I found myself lingering over sentences in Archive of Fragments. There’s a rare quality to the prose: clinical but lyrical, precise about processes yet tender toward memory. The opening is a masterclass in immersive setup—the ritual of the intake scanner, the wrist check, the breathe-out before tagging a memory—and those details establish both character and world economy with economy. The plot’s escalation from an off-kilter intake (the badge reading your signature) to a preservation order and then to a public hearing is deftly handled. I especially liked how the underground analogists are portrayed: not cartoonish rebels but weary custodians of neglected truths. The courtroom scenes are structured like a slow unraveling; personal testimonies land like small landmines. If you appreciate fiction that treats ethics and bureaucracy as equally dramatic forces, this one’s worth your time.

David Nguyen
Recommended
3 hours ago

Witty, unsettling, and impeccably paced. The Archive’s scent of ozone and paper dust is described so well I could almost taste it—who knew metadata could be sexy? 😏 The story excels at small details that accumulate into a claustrophobic atmosphere: the morning cadence, the tamper strip, the soft hum of secure cache. When the courtroom hearing starts fracturing public calm, the narrative tension snaps into something legal and personal at once. The political fallout feels earned, and I liked that the text doesn't spoon-feed answers; it trusts you to sit in the discomfort. My one tiny delight: the line about mercy wearing a suit—perfect.

Priya Patel
Recommended
3 hours ago

Short and impressed. Anya is a quietly fierce protagonist—backed by an underground network yet utterly human—and the ethical tug-of-war at the heart of the story is compelling. I liked how a mundane duty (tagging a memory) becomes an entry point to bigger political rot.
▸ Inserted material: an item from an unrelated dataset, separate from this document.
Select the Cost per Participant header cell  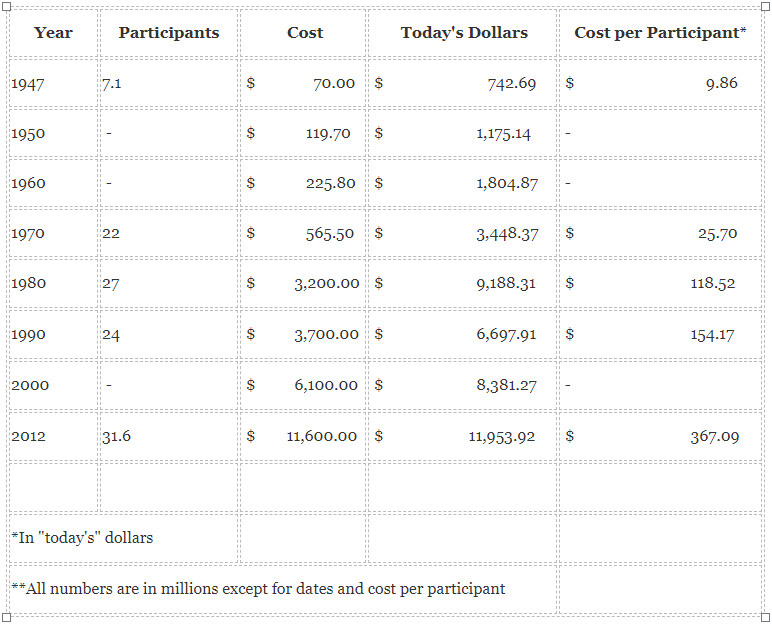[x=660, y=33]
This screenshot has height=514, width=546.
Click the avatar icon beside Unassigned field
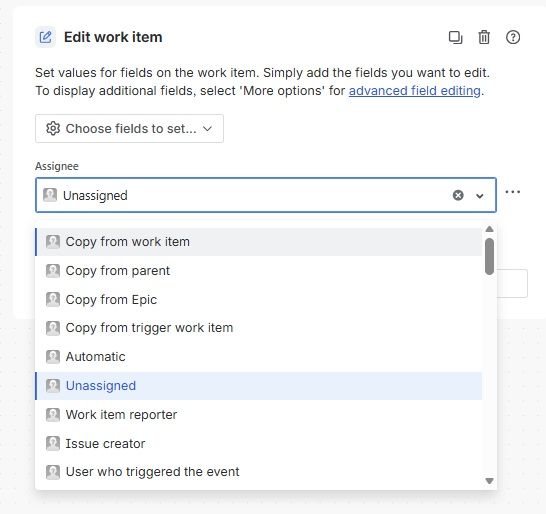click(x=50, y=195)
The scene with the sealed carrier and the wrong badge code is a lovely, punchy moment that encapsulates the whole theme: archives meant to protect can also erase. Nicely layered and emotionally resonant.

Marcus Reed
Recommended
3 hours ago

This is smart, and it wears its ideas well. Archive of Fragments interrogates the language of preservation—metadata, consent tokens, offsite masters—in a way that feels both speculative and concrete. The story’s pivot from mundane intake routine to a preservation order and then to courtroom reckoning is handled with precision: the director, the stalled memories, Anya and the analogists all represent different ethical vectors. The hearing sequence is especially effective; it fractures civic calm without resorting to melodrama. I appreciated how the interactive elements (choices about whom to trust, whether to reveal offsite masters) felt consequential rather than flashy. A small quibble: some legal machinations are dense and could've used a touch more exposition for non-legal readers. Otherwise, a thoughtful, measured piece.

Emma Clarke
Recommended
3 hours ago

Archive of Fragments snagged me from the first line. The way the morning ritual is described—the badge scan, the wrist check, the hush of the service corridor—felt tactile and lived-in. That small moment when the carrier's band shows the protagonist’s badge signature instead of the donor’s code? Chilling. I remember feeling that precise jolt you write about: recognition as a physical thing. The prose balances clinical detail with quiet emotion; the Archive as an institution is sketched with bureaucracy but haunted by absence. As someone who loves legal drama and ethical puzzles, the courtroom hearing scenes landed hard for me—watching public calm crack while private truths leak felt terrifyingly plausible. Highly recommend if you like layered, character-driven sci-fi with moral teeth.